• [Set task] Reproduce the passage of the NBD fast zero thread below that starts at "Not what I meant, but" and ends at "into the specification?", copying every word and mark as it stands.

• [Reading text]

'''

Not what I meant, but also a good point, thanks :)

> > Do we want to keep that in consideration?
> 
> Ideas on how best to add what I mentioned above into the specification?

Perhaps clarify that the "fast zero" flag is meant to *improve*
performance, and that it therefore should either be implemented in a way
that does in fact improve performance, or not at all?

23.08.2019 17:34, Eric Blake wrote:
> While it may be counterintuitive at first, the introduction of
> NBD_CMD_WRITE_ZEROES and NBD_CMD_BLOCK_STATUS has caused a performance
> regression in qemu [1], when copying a sparse file. When the
> destination file must contain the same contents as the source, but it
> is not known in advance whether the destination started life with all
> zero content, then there are cases where it is faster to request a
> bulk zero of the entire device followed by writing only the portions
> of the device that are to contain data, as that results in fewer I/O
> transactions overall. In fact, there are even situations where
> trimming the entire device prior to writing zeroes may be faster than
> bare write zero request [2]. However, if a bulk zero request ever
> falls back to the same speed as a normal write, a bulk pre-zeroing
> algorithm is actually a pessimization, as it ends up writing portions
> of the disk twice.
> 
> [1] https://lists.gnu.org/archive/html/qemu-devel/2019-03/msg06389.html
> [2] https://github.com/libguestfs/nbdkit/commit/407f8dde
> 
> Hence, it is desirable to have a way for clients to specify that a
> particular write zero request is being attempted for a fast wipe, and
> get an immediate failure if the zero request would otherwise take the
> same time as a write.  Conversely, if the client is not performing a
> pre-initialization pass, it is still more efficient in terms of
> networking traffic to send NBD_CMD_WRITE_ZERO requests where the
> server implements the fallback to the slower write, than it is for the
> client to have to perform the fallback to send NBD_CMD_WRITE with a
> zeroed buffer.

How are you going to finally use it in qemu-img convert? Ok, we have a loop
of sending write-zero requests. And on first ENOTSUP we'll assume that there
is no benefit to continue? But what if actually server returns ENOTSUP only
once when we have 1000 iterations? Seems we should still do zeroing if we
have only a few ENOTSUPs...

'''

• [Data excerpt]
'''

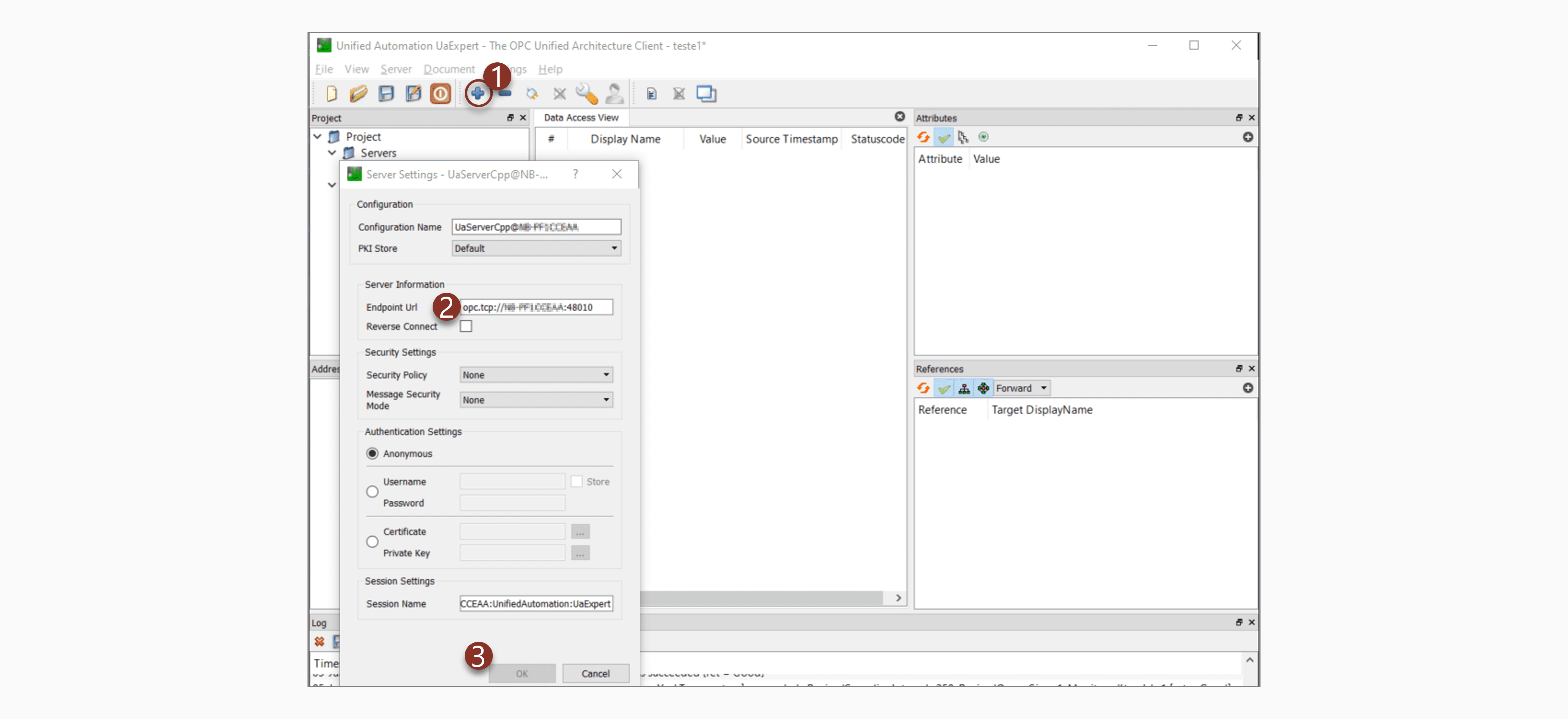The width and height of the screenshot is (1568, 719).
Task: Click the Open Project folder icon
Action: [x=359, y=94]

'''

• [Problem solution]
Not what I meant, but also a good point, thanks :)

> > Do we want to keep that in consideration?
> 
> Ideas on how best to add what I mentioned above into the specification?